▸ **Set task**
Please retype the records, starting at the line that has "The height and width of the screenshot is (757, 1568)." and stopping after the line that has "[x=38, y=11]". Copy them word for word, but leave the pictures out.

#### Available records ####

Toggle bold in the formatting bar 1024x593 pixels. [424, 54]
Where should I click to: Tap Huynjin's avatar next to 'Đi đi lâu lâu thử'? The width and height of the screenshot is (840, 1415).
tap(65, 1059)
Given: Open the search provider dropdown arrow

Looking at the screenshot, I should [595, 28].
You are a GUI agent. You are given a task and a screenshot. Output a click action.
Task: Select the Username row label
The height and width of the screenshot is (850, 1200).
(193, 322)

####
#### Available records ####

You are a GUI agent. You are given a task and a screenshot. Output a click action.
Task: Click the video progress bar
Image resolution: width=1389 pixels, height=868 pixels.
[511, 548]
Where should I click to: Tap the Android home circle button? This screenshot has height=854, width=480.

####
#### Available records ####

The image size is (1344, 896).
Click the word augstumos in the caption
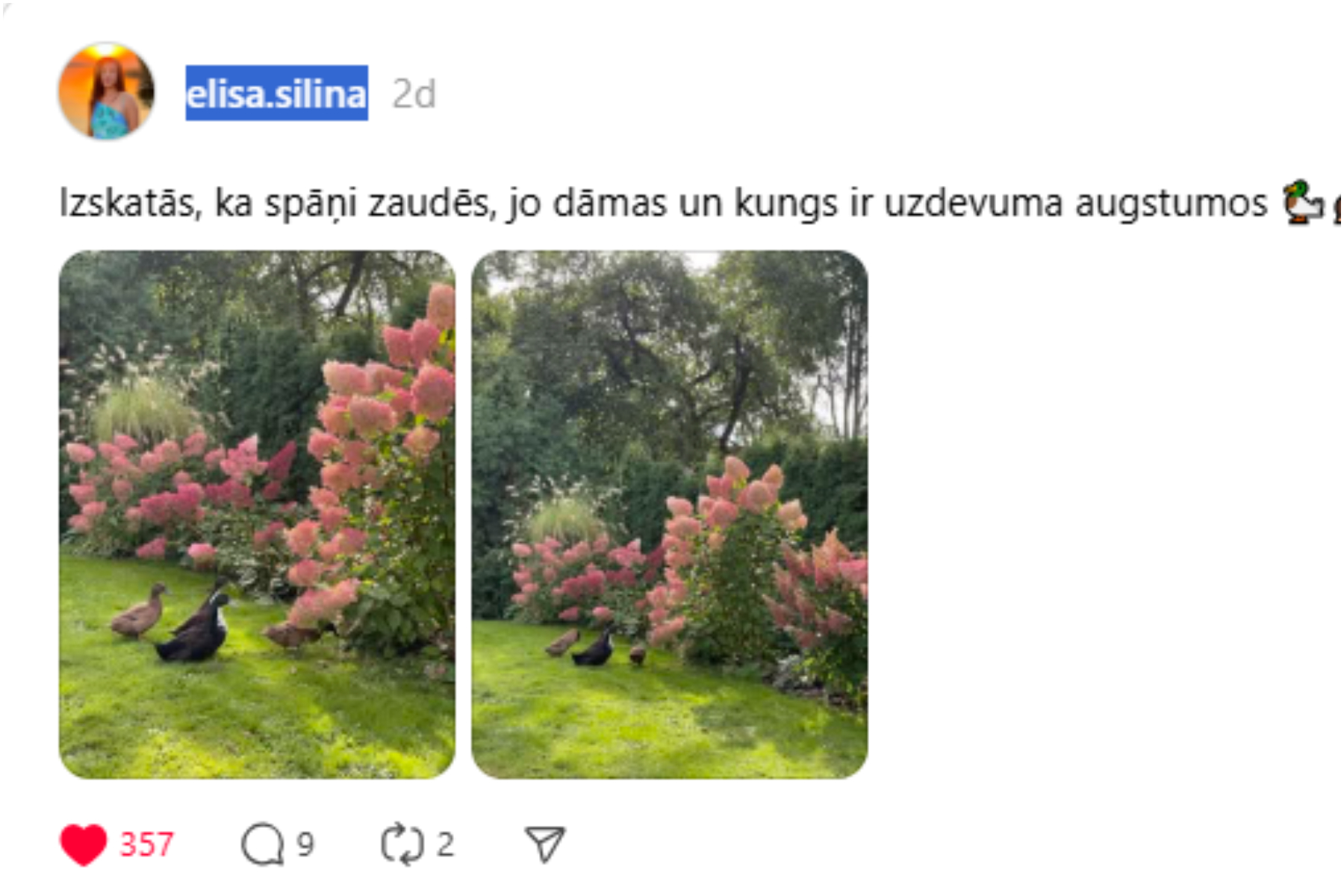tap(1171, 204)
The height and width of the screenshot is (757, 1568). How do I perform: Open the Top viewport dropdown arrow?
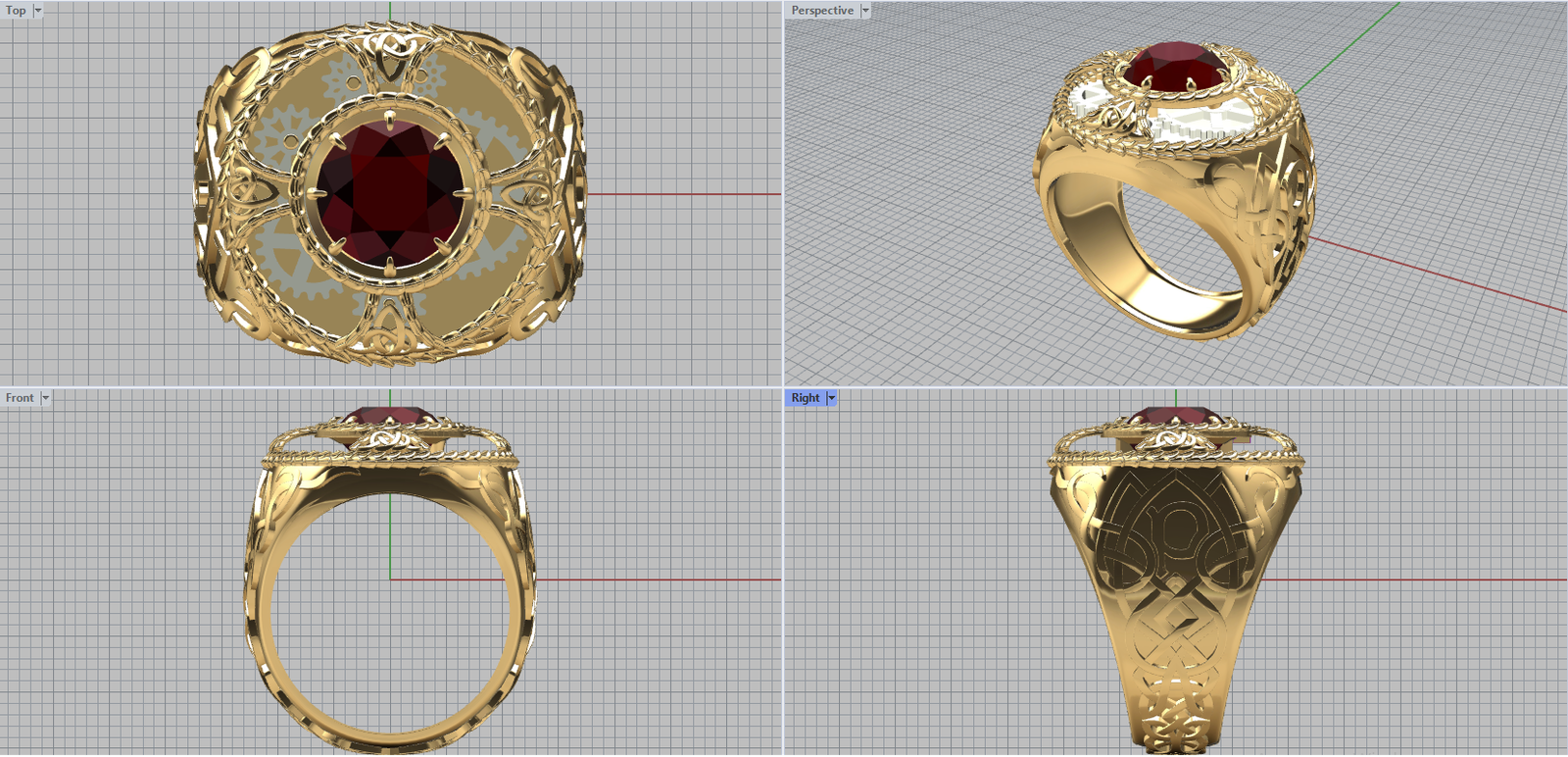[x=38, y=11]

####

▸ **Answer to the problem**
The height and width of the screenshot is (757, 1568). How do I perform: Open the Top viewport dropdown arrow?
[x=38, y=11]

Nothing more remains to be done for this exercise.